EXERCISE PROMPT | Can you return, unchanged, the stretch of the listing from the line containing "The height and width of the screenshot is (281, 467)." through the line containing "pos(189,352)", including both of those lines?

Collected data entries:
* start *

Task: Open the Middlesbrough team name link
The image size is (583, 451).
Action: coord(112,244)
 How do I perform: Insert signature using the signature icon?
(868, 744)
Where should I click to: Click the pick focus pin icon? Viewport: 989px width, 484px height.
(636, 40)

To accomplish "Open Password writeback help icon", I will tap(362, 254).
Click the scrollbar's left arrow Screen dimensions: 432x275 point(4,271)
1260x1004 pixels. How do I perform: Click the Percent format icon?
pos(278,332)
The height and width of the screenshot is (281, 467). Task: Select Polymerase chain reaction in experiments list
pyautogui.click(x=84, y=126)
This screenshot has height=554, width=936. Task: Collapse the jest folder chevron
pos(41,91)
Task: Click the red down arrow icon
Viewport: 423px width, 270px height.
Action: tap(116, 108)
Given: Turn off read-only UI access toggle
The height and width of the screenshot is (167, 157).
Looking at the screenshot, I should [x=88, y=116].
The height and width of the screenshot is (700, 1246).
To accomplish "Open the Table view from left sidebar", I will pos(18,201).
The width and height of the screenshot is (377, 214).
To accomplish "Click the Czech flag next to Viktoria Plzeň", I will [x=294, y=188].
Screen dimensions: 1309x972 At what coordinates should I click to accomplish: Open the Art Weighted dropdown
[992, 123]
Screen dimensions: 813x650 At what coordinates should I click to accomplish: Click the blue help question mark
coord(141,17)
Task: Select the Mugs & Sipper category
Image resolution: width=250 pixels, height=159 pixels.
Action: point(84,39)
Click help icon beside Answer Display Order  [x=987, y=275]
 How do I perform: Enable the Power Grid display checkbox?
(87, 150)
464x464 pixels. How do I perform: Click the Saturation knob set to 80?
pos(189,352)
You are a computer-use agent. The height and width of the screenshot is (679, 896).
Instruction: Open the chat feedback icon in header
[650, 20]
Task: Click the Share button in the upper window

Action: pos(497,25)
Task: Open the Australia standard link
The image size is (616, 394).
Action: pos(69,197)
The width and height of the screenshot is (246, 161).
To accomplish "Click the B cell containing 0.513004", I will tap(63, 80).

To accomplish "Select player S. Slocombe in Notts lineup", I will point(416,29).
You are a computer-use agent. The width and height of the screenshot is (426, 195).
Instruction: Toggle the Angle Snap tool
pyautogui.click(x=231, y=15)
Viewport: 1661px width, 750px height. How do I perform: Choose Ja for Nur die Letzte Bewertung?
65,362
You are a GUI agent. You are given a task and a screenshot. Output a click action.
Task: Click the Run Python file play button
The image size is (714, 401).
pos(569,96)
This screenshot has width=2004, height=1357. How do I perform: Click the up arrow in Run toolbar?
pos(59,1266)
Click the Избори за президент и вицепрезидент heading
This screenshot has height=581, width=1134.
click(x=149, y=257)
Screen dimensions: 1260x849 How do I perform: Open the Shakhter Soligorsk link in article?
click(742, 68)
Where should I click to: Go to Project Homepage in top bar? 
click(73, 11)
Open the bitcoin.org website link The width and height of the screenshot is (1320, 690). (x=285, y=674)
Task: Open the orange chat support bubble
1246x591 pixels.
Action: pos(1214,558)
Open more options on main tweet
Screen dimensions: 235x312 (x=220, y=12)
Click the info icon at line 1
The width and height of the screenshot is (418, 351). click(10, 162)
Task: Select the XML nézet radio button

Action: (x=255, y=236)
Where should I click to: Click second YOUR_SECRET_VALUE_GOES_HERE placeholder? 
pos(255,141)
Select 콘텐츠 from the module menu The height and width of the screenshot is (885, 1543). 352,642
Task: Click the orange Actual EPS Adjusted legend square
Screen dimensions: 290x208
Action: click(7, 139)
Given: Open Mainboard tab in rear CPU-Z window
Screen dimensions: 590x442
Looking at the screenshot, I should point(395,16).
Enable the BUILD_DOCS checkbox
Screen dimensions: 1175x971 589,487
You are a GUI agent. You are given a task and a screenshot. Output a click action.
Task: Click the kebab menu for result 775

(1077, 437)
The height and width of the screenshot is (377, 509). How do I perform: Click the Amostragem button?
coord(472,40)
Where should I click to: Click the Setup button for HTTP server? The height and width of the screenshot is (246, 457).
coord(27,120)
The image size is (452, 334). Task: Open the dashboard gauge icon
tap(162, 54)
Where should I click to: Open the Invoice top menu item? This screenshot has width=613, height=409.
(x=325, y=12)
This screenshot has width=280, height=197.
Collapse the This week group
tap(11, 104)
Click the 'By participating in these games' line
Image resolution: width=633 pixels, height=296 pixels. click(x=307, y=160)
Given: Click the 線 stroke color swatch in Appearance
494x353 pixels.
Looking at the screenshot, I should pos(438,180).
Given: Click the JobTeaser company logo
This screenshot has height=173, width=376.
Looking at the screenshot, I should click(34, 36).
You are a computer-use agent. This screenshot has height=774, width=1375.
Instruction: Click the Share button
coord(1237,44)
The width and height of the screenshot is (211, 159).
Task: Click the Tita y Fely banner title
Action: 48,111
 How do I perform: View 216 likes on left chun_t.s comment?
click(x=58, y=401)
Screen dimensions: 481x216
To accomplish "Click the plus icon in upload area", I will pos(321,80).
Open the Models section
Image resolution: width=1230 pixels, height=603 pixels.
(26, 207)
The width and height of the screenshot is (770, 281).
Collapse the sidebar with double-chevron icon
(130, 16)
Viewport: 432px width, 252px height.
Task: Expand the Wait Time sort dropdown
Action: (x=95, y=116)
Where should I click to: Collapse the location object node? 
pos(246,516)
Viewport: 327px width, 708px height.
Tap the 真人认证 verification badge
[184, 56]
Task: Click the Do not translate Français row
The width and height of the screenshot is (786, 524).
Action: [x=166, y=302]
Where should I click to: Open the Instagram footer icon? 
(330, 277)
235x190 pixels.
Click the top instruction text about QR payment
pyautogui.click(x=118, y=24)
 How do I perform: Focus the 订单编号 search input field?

* end *

TASK SOLUTION |
The height and width of the screenshot is (281, 467). Task: Select Polymerase chain reaction in experiments list
pyautogui.click(x=84, y=126)
This screenshot has height=554, width=936. Task: Collapse the jest folder chevron
pos(41,91)
Task: Click the red down arrow icon
Viewport: 423px width, 270px height.
Action: tap(116, 108)
Given: Turn off read-only UI access toggle
The height and width of the screenshot is (167, 157).
Looking at the screenshot, I should [x=88, y=116].
The height and width of the screenshot is (700, 1246).
To accomplish "Open the Table view from left sidebar", I will pos(18,201).
The width and height of the screenshot is (377, 214).
To accomplish "Click the Czech flag next to Viktoria Plzeň", I will [x=294, y=188].
Screen dimensions: 1309x972 At what coordinates should I click to accomplish: Open the Art Weighted dropdown
[992, 123]
Screen dimensions: 813x650 At what coordinates should I click to accomplish: Click the blue help question mark
coord(141,17)
Task: Select the Mugs & Sipper category
Image resolution: width=250 pixels, height=159 pixels.
Action: point(84,39)
Click help icon beside Answer Display Order  [x=987, y=275]
 How do I perform: Enable the Power Grid display checkbox?
(87, 150)
464x464 pixels. How do I perform: Click the Saturation knob set to 80?
pos(189,352)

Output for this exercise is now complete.